Instructions for the task -
Keep only the lines that hold the string "screenshot", filtering out the rest of the entries below.
──────── Data extract
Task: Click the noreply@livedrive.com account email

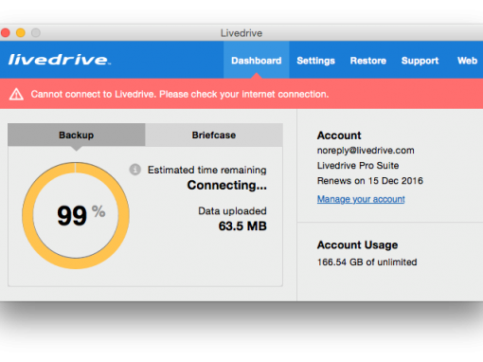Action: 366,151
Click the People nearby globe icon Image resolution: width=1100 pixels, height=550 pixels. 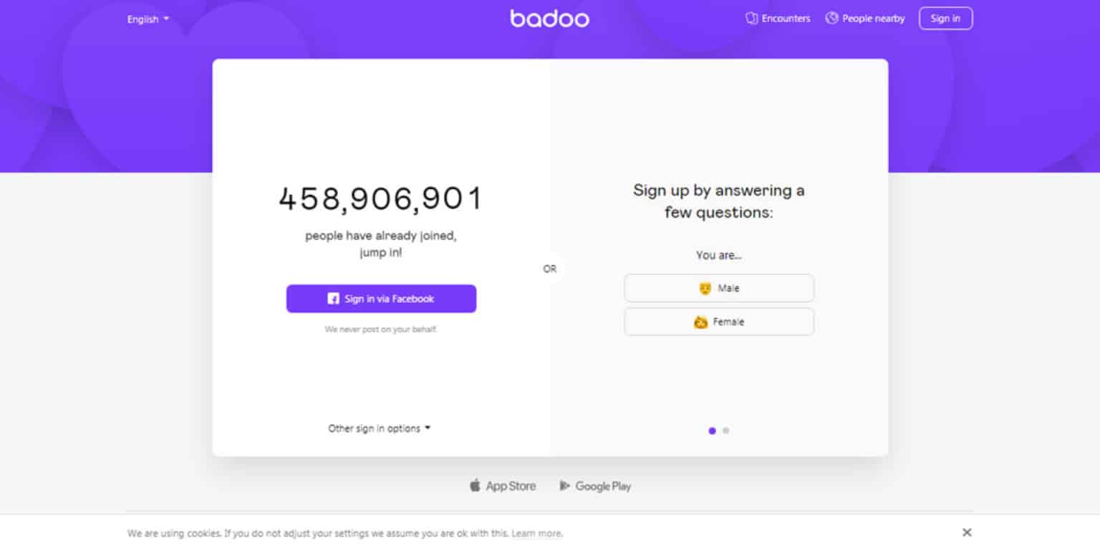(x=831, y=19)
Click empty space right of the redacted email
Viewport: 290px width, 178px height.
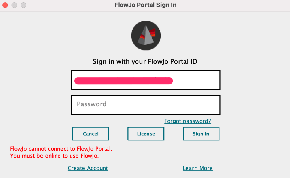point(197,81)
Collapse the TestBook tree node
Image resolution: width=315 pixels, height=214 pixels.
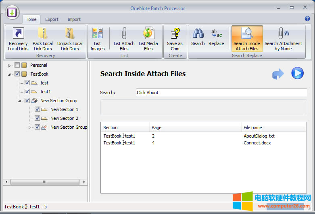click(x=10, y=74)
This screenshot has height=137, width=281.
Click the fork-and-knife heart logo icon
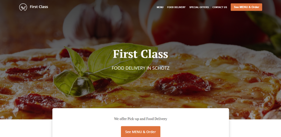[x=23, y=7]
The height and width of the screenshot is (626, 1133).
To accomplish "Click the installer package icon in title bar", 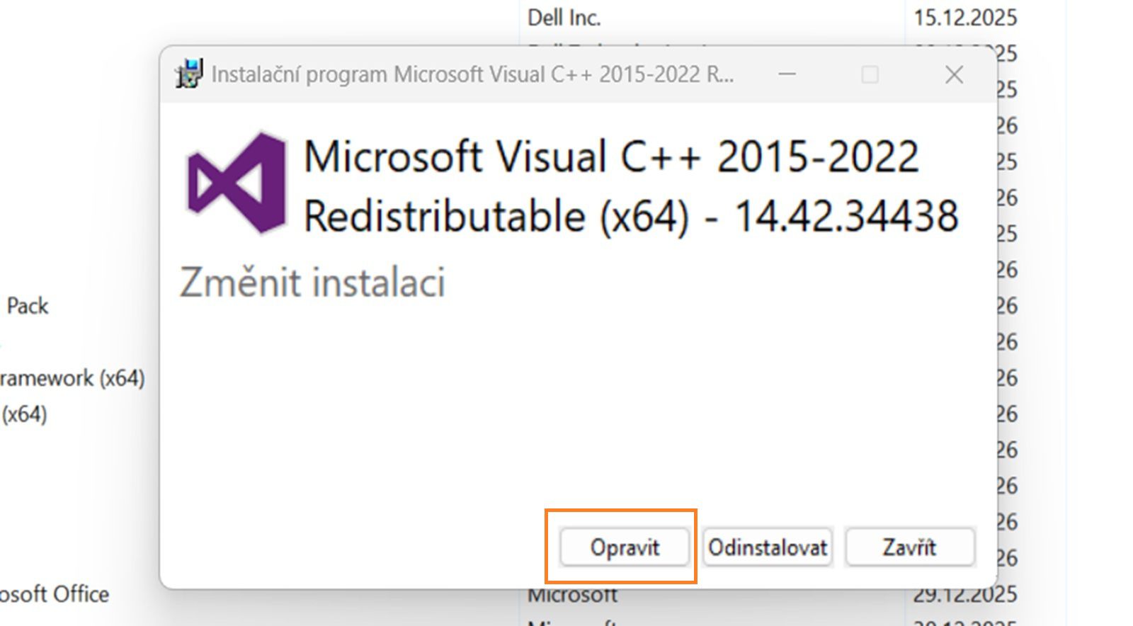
────────────────
Exercise solution -
This screenshot has height=137, width=281.
The height and width of the screenshot is (626, 1133).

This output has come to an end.